▶ **To do**:
Write each entry out again exactly, with nothing omitted.

++++++++

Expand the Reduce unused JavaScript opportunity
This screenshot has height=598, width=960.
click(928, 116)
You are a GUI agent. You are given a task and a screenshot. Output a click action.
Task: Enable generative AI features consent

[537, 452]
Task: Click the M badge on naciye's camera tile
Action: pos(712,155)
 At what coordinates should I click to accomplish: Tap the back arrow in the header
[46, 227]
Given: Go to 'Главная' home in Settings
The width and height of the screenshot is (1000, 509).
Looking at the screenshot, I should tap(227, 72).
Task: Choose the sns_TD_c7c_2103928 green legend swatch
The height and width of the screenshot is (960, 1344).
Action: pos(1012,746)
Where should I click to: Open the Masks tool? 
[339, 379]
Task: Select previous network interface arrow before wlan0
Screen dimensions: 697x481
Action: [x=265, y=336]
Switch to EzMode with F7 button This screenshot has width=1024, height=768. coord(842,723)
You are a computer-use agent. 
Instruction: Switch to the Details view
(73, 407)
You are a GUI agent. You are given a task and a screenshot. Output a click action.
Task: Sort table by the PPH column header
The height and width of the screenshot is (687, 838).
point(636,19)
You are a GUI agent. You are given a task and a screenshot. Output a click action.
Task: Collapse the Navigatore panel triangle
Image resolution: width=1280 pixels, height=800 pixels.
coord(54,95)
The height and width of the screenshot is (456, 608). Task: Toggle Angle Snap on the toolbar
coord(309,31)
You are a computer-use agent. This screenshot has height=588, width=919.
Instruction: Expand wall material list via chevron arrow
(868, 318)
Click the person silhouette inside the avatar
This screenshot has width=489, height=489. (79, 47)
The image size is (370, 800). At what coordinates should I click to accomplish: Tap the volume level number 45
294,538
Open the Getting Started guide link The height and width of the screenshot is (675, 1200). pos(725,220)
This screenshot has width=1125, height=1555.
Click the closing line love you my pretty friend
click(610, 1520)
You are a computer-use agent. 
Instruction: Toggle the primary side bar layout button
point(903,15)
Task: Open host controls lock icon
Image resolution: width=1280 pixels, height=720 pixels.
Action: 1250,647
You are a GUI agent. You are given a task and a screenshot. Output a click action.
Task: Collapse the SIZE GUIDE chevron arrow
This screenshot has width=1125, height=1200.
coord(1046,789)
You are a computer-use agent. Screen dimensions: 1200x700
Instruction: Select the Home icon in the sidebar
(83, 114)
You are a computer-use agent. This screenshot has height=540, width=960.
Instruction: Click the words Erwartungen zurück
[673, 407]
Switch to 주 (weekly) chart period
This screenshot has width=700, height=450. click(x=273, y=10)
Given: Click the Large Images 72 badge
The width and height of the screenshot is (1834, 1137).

++++++++

▶ **Completed task**:
Expand the Reduce unused JavaScript opportunity
This screenshot has height=598, width=960.
click(928, 116)
You are a GUI agent. You are given a task and a screenshot. Output a click action.
Task: Enable generative AI features consent

[537, 452]
Task: Click the M badge on naciye's camera tile
Action: pos(712,155)
 At what coordinates should I click to accomplish: Tap the back arrow in the header
[46, 227]
Given: Go to 'Главная' home in Settings
The width and height of the screenshot is (1000, 509).
Looking at the screenshot, I should tap(227, 72).
Task: Choose the sns_TD_c7c_2103928 green legend swatch
The height and width of the screenshot is (960, 1344).
Action: pos(1012,746)
Where should I click to: Open the Masks tool? 
[339, 379]
Task: Select previous network interface arrow before wlan0
Screen dimensions: 697x481
Action: [x=265, y=336]
Switch to EzMode with F7 button This screenshot has width=1024, height=768. coord(842,723)
You are a computer-use agent. 
Instruction: Switch to the Details view
(73, 407)
You are a GUI agent. You are given a task and a screenshot. Output a click action.
Task: Sort table by the PPH column header
The height and width of the screenshot is (687, 838).
point(636,19)
You are a GUI agent. You are given a task and a screenshot. Output a click action.
Task: Collapse the Navigatore panel triangle
Image resolution: width=1280 pixels, height=800 pixels.
coord(54,95)
The height and width of the screenshot is (456, 608). Task: Toggle Angle Snap on the toolbar
coord(309,31)
You are a computer-use agent. This screenshot has height=588, width=919.
Instruction: Expand wall material list via chevron arrow
(868, 318)
Click the person silhouette inside the avatar
This screenshot has width=489, height=489. (79, 47)
The image size is (370, 800). At what coordinates should I click to accomplish: Tap the volume level number 45
294,538
Open the Getting Started guide link The height and width of the screenshot is (675, 1200). pos(725,220)
This screenshot has width=1125, height=1555.
Click the closing line love you my pretty friend
click(610, 1520)
You are a computer-use agent. 
Instruction: Toggle the primary side bar layout button
point(903,15)
Task: Open host controls lock icon
Image resolution: width=1280 pixels, height=720 pixels.
Action: 1250,647
You are a GUI agent. You are given a task and a screenshot. Output a click action.
Task: Collapse the SIZE GUIDE chevron arrow
This screenshot has width=1125, height=1200.
coord(1046,789)
You are a computer-use agent. Screen dimensions: 1200x700
Instruction: Select the Home icon in the sidebar
(83, 114)
You are a computer-use agent. This screenshot has height=540, width=960.
Instruction: Click the words Erwartungen zurück
[673, 407]
Switch to 주 (weekly) chart period
This screenshot has width=700, height=450. click(x=273, y=10)
Given: Click the Large Images 72 badge
The width and height of the screenshot is (1834, 1137).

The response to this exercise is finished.